Après la revalorisation des indemnités des enseignants, chercheurs et enseignants chercheurs, le deuxième effet de la loi de programmation de la recherche (LPR) concerne une disposition dérogatoire afin de simplifier, pour les personnels de la recherche et l’enseignement supérieur, le régime des autorisations de cumul d’activités qui s’applique pour l’ensemble des fonctionnaires.
Une simple déclaration préalable viendra remplacer la demande d’autorisation à laquelle sont soumis les enseignants-chercheurs lorsqu’ils veulent exercer d’une activité accessoire qui relève de leurs missions statutaires.

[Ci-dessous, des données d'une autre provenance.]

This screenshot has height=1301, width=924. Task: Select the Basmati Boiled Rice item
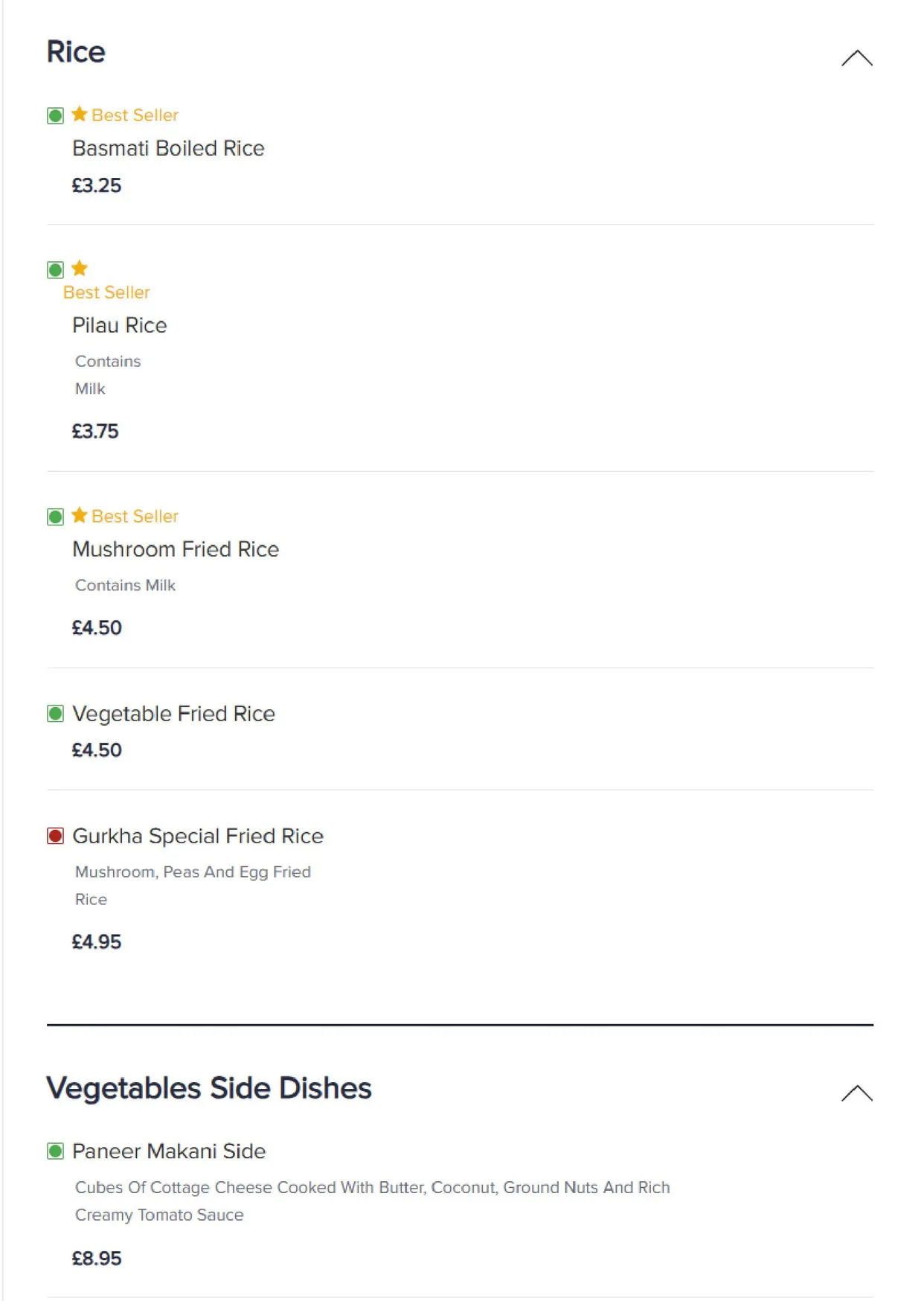(168, 148)
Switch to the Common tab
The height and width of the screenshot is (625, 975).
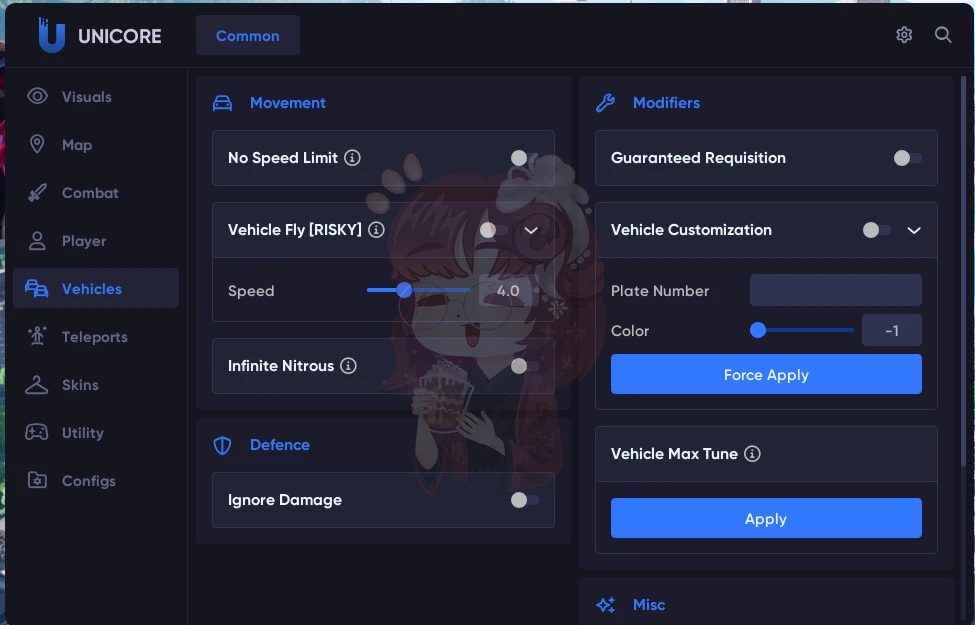(x=247, y=35)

Le décret n° 2021-1424 du 29 octobre 2021 précise que « sont soumises à une déclaration écrite, les activités accessoires correspondant aux missions mentionnées à l’article L. 123-3 du code de l’éducation et L. 411-1 du code de la recherche et qui sont exercées auprès :
- d’un établissement [public] d’enseignement supérieur,
- d’un établissement public de recherche,
- d’un établissement public relevant du décret mentionné à l’article L. 112-6 du code de la recherche,
- d’une fondation reconnue d’utilité publique ayant pour activité principale la recherche publique,
- du HCERES, d’une administration de l’État, d’une collectivité territoriale, d’une organisation internationale intergouvernementale, d’une institution ou d’un organe de l’Union européenne ».

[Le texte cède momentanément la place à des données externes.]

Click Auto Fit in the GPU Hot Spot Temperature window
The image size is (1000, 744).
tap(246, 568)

Pour les activités accessoires ne rentrant pas dans ce périmètre, comme par exemple, les interventions dans les établissements privés, la demande d’autorisation de cumul d’activités perdurera.

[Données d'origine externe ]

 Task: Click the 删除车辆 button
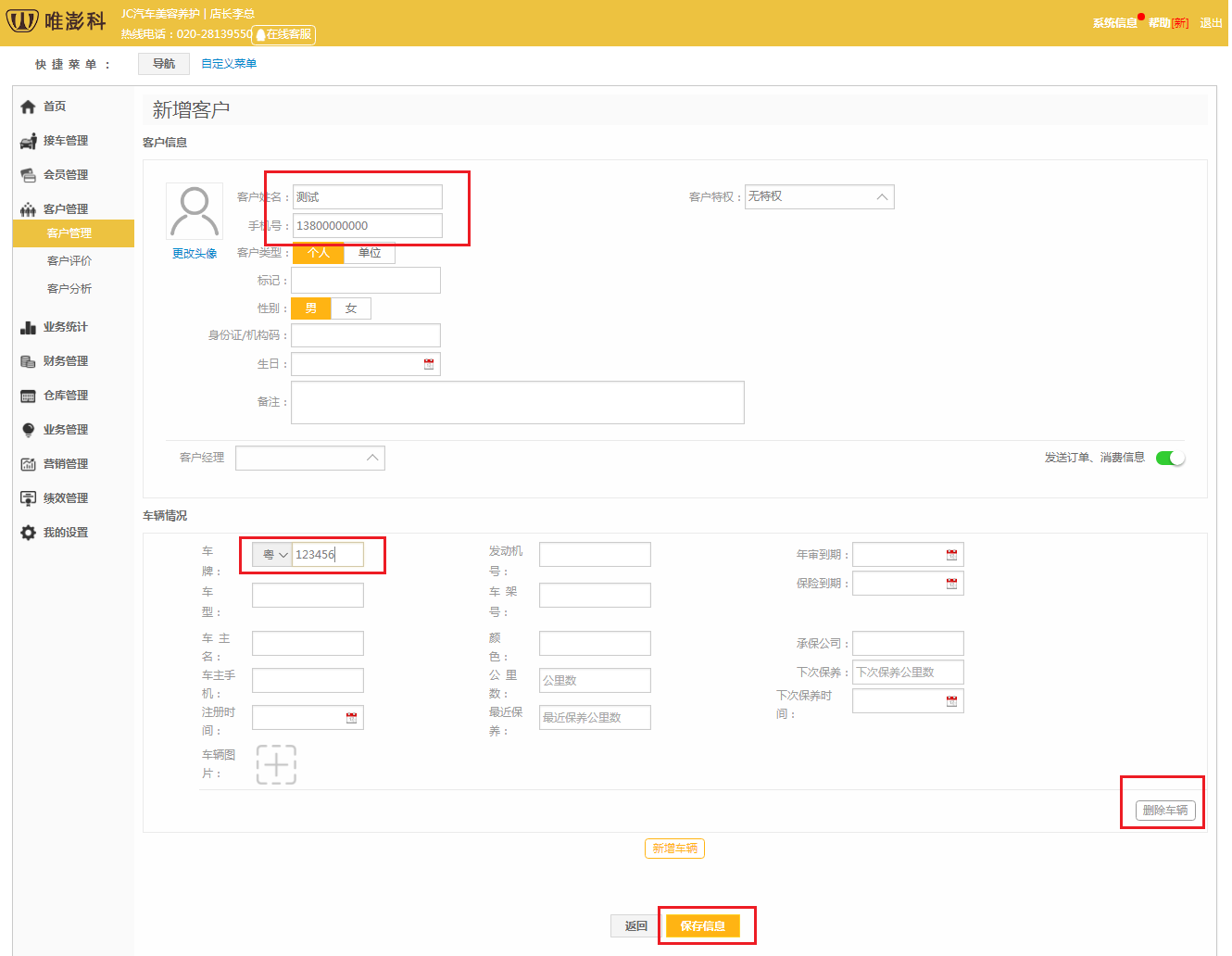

La nouvelle déclaration écrite devra être présentée au plus tard 15 jours avant l’exercice de cette activité accessoire à l’autorité hiérarchique dont il relève pour l’exercice de ses fonctions.
Cette déclaration devra comporter :
- L’identité de l’employeur ou nature de l’organisme pour le compte duquel s’exercera l’activité accessoire envisagée ;
- La nature, durée, périodicité et conditions de rémunération de cette activité accessoire.
Enfin, le décret souligne que l’autorité compétente peut s’opposer au cumul d’activités ou à sa poursuite :
- « si l’intérêt du service le justifie,
- si l’activité déclarée n’entre pas dans le champ de la dérogation prévue par ce décret,
- si les informations communiquées dans la déclaration sont incomplètes,
- ou si ce cumul est incompatible avec les fonctions exercées par l’agent ou l’emploi qu’il occupe au regard des obligations déontologiques mentionnées au chapitre IV de la loi du 13 juillet 1983 ou des dispositions de l’article 432-12 du Code pénal ».
Le présent décret entrera en vigueur le 1er janvier 2022.